─── SOURCE DOCUMENT ───

Bert Kelly's Jaz Band (UNCLASSIFIED)

Mullins, Bill AMRDEC Bill.Mullins at US.ARMY.MIL
Wed Sep 15 14:11:20 UTC 2010


Classification: UNCLASSIFIED
Caveats: NONE

> >
> >        So it remains the case that "jazz" almost certainly came from
> > the West Coast, probably derived from "jasm," and may well have been
> > introduced by Bert Kelly.  However, Tom Brown's Band is the earliest
> > documented example and probably was calling itself a jazz band by
1915,
> > so Kelly's claim is unproven at best.  After all, Kelly may have
been at
> > Boyes Springs, but there were plenty of people who had been on the
West
> > Coast and read their newspapers.
>
> And they didn't even have to be on the West Coast, since they could
> have read a widely syndicated June 1913 article on "city slang,"

─── EXCERPTED DATA ───

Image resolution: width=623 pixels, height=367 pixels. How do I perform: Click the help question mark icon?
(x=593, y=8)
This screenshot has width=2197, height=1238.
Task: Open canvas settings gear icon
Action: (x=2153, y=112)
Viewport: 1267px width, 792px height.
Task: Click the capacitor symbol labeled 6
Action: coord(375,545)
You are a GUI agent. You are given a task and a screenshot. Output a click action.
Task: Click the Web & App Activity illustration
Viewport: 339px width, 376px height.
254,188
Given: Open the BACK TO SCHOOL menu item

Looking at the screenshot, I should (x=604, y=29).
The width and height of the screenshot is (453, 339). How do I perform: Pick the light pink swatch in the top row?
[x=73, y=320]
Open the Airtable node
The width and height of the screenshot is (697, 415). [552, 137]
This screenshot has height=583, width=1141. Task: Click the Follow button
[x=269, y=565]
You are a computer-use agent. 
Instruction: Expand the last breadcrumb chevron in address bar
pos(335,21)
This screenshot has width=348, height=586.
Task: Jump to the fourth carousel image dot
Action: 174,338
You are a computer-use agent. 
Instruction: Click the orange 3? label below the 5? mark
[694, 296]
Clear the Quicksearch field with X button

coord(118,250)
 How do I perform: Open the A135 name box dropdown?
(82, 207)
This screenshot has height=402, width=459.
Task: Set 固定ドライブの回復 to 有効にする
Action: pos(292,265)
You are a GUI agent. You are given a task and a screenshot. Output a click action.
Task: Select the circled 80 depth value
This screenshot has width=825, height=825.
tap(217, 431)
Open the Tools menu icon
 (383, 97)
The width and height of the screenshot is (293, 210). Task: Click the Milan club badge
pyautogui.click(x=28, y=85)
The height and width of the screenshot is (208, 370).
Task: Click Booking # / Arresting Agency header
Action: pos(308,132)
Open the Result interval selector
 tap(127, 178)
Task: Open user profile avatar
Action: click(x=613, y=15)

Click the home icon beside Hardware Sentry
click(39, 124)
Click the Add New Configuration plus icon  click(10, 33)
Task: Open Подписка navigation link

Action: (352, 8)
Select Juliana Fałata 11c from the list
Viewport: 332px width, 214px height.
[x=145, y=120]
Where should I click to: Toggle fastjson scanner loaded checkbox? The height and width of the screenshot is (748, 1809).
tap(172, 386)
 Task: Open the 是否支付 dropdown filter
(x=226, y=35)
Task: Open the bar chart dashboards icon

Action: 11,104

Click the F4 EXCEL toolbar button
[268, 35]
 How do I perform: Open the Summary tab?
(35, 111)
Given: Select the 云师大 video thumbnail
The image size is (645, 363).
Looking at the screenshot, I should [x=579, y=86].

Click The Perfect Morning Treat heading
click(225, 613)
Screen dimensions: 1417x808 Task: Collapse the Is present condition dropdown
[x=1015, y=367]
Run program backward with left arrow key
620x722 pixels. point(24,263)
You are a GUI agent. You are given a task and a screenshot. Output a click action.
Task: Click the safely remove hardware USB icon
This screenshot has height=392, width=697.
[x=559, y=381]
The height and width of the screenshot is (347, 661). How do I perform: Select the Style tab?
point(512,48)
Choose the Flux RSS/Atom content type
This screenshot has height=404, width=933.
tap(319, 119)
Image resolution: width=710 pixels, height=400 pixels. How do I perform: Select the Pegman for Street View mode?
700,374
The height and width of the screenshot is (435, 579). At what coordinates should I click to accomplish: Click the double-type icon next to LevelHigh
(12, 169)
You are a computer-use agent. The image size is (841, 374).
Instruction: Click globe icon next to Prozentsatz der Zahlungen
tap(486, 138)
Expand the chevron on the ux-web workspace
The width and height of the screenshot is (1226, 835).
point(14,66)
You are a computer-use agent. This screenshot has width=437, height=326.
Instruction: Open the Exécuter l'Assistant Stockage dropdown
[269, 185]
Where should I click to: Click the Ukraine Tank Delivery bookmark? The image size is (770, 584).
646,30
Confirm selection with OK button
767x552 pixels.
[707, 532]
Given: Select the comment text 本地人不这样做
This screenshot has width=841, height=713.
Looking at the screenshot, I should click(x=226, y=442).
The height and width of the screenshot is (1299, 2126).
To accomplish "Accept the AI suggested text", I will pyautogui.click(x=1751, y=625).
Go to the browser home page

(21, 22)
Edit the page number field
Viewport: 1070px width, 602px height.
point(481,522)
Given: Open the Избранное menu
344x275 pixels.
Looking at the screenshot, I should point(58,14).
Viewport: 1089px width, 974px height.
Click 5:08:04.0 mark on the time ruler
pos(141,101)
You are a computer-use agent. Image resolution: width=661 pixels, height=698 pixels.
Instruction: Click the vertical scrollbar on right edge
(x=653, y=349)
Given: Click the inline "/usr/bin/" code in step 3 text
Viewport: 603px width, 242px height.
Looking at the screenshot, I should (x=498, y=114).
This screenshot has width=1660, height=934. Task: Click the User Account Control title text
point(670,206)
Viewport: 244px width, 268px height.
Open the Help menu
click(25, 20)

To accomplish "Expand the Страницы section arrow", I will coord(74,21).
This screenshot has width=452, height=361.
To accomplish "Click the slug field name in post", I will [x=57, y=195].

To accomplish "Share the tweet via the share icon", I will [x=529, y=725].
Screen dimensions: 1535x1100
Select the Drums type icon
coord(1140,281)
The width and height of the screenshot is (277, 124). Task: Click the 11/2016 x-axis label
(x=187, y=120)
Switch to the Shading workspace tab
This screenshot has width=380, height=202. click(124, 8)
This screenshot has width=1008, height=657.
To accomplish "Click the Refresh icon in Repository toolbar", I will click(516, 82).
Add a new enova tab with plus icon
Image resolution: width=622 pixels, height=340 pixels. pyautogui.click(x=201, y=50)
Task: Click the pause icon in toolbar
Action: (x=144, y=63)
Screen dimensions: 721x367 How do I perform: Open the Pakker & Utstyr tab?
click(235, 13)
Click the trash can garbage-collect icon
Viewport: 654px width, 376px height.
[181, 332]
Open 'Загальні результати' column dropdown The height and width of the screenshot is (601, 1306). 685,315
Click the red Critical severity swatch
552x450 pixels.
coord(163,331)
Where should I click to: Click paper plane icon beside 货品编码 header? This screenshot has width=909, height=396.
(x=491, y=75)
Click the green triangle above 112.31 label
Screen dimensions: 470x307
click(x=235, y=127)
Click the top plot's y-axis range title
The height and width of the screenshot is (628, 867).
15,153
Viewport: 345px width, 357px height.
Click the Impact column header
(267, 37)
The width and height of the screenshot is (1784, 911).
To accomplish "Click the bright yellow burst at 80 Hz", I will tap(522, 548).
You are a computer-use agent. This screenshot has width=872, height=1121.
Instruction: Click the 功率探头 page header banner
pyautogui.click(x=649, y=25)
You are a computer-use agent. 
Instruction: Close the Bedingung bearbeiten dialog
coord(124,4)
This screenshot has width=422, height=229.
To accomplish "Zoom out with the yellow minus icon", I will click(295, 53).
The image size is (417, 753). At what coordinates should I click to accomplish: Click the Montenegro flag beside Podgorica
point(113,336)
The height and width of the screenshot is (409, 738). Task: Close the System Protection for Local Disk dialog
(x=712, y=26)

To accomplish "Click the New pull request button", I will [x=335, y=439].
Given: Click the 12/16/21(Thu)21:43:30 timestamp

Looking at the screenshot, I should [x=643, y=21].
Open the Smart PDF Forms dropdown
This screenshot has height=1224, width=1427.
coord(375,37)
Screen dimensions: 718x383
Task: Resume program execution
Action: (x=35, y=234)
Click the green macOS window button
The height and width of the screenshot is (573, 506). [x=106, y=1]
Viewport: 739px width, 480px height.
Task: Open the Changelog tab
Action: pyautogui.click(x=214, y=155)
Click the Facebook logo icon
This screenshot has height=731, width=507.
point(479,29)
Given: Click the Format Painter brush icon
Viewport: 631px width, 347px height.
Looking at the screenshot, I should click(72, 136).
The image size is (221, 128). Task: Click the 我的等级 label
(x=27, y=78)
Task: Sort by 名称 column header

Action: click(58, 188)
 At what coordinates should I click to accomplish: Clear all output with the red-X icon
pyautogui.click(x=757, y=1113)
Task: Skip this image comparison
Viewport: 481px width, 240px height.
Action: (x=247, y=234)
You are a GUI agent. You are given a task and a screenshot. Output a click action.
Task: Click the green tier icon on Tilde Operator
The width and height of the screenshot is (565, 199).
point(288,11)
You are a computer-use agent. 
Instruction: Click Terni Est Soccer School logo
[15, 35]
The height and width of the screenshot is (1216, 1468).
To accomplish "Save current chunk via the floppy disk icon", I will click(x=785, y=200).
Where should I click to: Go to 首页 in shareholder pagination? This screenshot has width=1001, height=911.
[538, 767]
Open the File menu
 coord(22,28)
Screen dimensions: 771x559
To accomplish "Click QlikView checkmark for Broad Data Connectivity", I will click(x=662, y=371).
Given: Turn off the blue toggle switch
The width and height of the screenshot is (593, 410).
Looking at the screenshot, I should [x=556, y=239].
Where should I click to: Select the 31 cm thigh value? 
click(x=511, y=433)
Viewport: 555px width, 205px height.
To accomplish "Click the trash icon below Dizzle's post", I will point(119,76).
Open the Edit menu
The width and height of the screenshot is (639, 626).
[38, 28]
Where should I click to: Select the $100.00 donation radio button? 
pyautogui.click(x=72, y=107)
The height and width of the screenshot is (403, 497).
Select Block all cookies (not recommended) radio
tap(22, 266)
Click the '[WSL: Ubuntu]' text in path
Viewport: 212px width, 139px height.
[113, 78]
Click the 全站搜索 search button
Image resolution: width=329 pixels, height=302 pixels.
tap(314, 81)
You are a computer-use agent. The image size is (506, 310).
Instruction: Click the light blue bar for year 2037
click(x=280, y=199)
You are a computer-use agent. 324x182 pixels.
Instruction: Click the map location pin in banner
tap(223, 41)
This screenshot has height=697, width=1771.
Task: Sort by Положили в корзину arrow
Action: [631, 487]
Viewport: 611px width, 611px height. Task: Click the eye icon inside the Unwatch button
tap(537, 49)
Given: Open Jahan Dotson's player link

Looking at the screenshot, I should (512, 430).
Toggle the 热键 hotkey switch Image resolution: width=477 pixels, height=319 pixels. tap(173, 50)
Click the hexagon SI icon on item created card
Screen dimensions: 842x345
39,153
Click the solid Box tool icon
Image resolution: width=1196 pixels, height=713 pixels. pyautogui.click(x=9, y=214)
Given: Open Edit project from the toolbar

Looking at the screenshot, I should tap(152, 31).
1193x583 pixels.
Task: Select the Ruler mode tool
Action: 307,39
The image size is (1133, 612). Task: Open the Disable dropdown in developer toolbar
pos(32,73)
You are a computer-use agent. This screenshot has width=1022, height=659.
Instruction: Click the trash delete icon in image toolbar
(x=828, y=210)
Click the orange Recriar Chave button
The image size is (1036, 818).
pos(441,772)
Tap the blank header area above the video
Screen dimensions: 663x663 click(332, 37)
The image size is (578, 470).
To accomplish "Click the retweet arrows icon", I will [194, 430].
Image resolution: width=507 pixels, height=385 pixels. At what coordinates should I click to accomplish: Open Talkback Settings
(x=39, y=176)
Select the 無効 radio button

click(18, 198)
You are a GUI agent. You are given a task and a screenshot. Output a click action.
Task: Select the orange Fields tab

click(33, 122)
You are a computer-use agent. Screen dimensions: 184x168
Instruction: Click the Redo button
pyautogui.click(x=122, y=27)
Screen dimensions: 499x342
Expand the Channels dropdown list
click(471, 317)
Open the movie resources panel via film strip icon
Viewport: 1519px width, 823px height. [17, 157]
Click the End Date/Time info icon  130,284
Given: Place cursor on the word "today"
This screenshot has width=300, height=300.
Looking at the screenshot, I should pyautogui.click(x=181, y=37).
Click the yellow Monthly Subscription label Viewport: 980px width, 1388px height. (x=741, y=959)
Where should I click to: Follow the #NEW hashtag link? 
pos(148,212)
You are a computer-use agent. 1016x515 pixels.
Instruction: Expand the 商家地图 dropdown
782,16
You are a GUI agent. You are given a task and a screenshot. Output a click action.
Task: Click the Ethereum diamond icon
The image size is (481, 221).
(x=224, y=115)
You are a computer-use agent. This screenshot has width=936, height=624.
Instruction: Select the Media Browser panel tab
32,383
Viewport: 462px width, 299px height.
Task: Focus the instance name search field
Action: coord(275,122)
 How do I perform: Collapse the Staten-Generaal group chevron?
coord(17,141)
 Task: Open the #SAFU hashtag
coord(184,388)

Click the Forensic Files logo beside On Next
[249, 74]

───

TASK LIST ::
1 - Revise the passage of the message on the origin of "jazz" starting at "Classification: UNCLASSIFIED" and ending at "read their newspapers.", replacing "newspapers" with "local papers".
2 - Answer these questions from the message on the origin of "jazz":
(a) From what word was "jazz" probably derived?
(b) Which band is named as the earliest documented example?
(c) In what month and year did the widely syndicated article on "city slang" appear?
3 - Extend the message on the origin of "jazz" past its final sentence.
The listing isn't needed for this work.

ANSWERS TO THE EXERCISE ::
1 -
Classification: UNCLASSIFIED
Caveats: NONE

> >
> >        So it remains the case that "jazz" almost certainly came from
> > the West Coast, probably derived from "jasm," and may well have been
> > introduced by Bert Kelly.  However, Tom Brown's Band is the earliest
> > documented example and probably was calling itself a jazz band by
1915,
> > so Kelly's claim is unproven at best.  After all, Kelly may have
been at
> > Boyes Springs, but there were plenty of people who had been on the
West
> > Coast and read their local papers.

2 -
(a) "jasm"
(b) Tom Brown's Band
(c) June 1913

3 -
> explaining that "out in San Francisco the most popular word is 'the
> old jazz.'" We know that one version was published in the Fort Wayne
> Sentinel and the Idaho Daily Statesman, and another version in the
> Duluth News Tribune. No doubt many other papers picked it up.
>
> --bgz

While this explanation is certainly possible, it seems unlikely.  I just
cant picture jazz musicians (who embody the ultimate in what we now call
"cool") picking up slang from a newspaper article (a vector which would
be the ultimate in "anti-cool").  Much more plausible that the word was
picked up in person somehow.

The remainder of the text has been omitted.